Not sure if this helps, but I heard that Vivek’s group came up with the same diamond maximizer proposal as I did, so if you remember that you can use it as a simple toy frame to think about rebinding. But sure we need a much better frame for thinking about the AI’s world model.
This is an amazing report!
Your taxonomy in section 4 was new and interesting to me. I would also mention the utility rebinding problem, that goals can drift because the AI’s ontology changes (e.g. because it figures out deeper understanding in some domain). I guess there are actually two problems here:
Formalizing the utility rebinding mechanism so that concepts get rebound to the corresponding natural abstractions of the new deeper ontology.
For value-laden concepts the AI likely lacks the underlying human intuitions for figuring out how the utility ought to be rebound. (E.g. when we have a concept like “conscious happiness”, and the AI finds what cognitive processes in our brains are associated with this, it may be ambiguous whether to rebind the concept to the existence of thoughts like ‘I notice the thought “I notice the thought <expected utility increase>”’ running through a mind/brain, or whether to rebind it in a way to include a cluster of sensations (e.g. tensions in our face from laughter) that are present in our minds/brains (, or other options). (Sry maybe bad example which might require some context of my fuzzy thoughts on qualia which might actually be wrong.))

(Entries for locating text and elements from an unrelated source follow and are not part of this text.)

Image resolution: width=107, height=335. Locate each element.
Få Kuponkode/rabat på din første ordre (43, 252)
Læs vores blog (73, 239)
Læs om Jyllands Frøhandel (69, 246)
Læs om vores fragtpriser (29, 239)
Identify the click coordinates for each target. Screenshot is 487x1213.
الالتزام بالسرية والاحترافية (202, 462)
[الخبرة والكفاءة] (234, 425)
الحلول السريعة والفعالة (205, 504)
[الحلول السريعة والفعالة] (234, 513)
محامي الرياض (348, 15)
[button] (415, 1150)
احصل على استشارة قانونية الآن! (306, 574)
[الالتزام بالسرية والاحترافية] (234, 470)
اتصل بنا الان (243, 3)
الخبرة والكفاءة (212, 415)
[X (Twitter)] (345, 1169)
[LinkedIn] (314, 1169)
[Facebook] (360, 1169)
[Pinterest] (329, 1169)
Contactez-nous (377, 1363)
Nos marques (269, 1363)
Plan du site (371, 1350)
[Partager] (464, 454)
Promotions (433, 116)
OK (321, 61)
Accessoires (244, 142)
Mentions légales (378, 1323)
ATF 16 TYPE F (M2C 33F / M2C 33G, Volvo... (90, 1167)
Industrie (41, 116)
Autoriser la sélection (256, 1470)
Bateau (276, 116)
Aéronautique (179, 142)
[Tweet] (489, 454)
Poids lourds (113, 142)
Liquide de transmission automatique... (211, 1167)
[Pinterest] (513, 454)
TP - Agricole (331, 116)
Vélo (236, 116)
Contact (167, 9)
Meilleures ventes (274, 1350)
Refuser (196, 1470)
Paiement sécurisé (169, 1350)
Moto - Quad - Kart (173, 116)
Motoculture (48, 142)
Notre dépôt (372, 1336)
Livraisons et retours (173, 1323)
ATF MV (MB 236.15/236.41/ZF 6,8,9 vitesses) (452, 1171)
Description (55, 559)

Yep ontological crises are a good example of another way that goals can be unstable.
I’m not sure I understood how 2 is different from 1.
I’m also not sure that rebinding to the new ontology is the right approach (although I don’t have any specific good approach). When I try to think about this kind of problem I get stuck on not understanding the details of how an ontology/worldmodel can or should work. So I’m pretty enthusiastic about work that clarifies my understanding here (where infrabayes, natural latents and finite factored sets all seem like the sort of thing that might lead to a clearer picture).
(1) is the problem that utility rebinding might just not happen properly by default. An extreme example is how AIXI-atomic fails here. Intuitively I’d guess that once the AI is sufficiently smart and self-reflective, it might just naturally see the correspondence between the old and the new ontology and rebind values accordingly. But before that point it might get significant value drift. (E.g. if it valued warmth and then learns that there actually are just moving particles, it might just drop that value shard because it thinks there’s no such (ontologically basic) thing as warmth.)
(2) is the problem that the initial ontology of the AI is insufficient to fully capture human values, so if you only specify human values as well as possible in that ontology, it would still lack the underlying intuitions humans would use to rebind their values and might rebind differently. Aka while I think many normal abstractions we use like “tree” are quite universal natural abstractions where the rebinding is unambiguous, many value-laden concepts like “happiness” are much less natural abstractions for non-human minds and it’s actually quite hard to formally pin down what we value here. (This problem is human-value-specific and perhaps less relevant if you aim the AI at a pivotal act.)
Not sure if this helps, but I heard that Vivek’s group came up with the same diamond maximizer proposal as I did, so if you remember that you can use it as a simple toy frame to think about rebinding. But sure we need a much better frame for thinking about the AI’s world model.
I see, thanks! I agree these are both really important problems.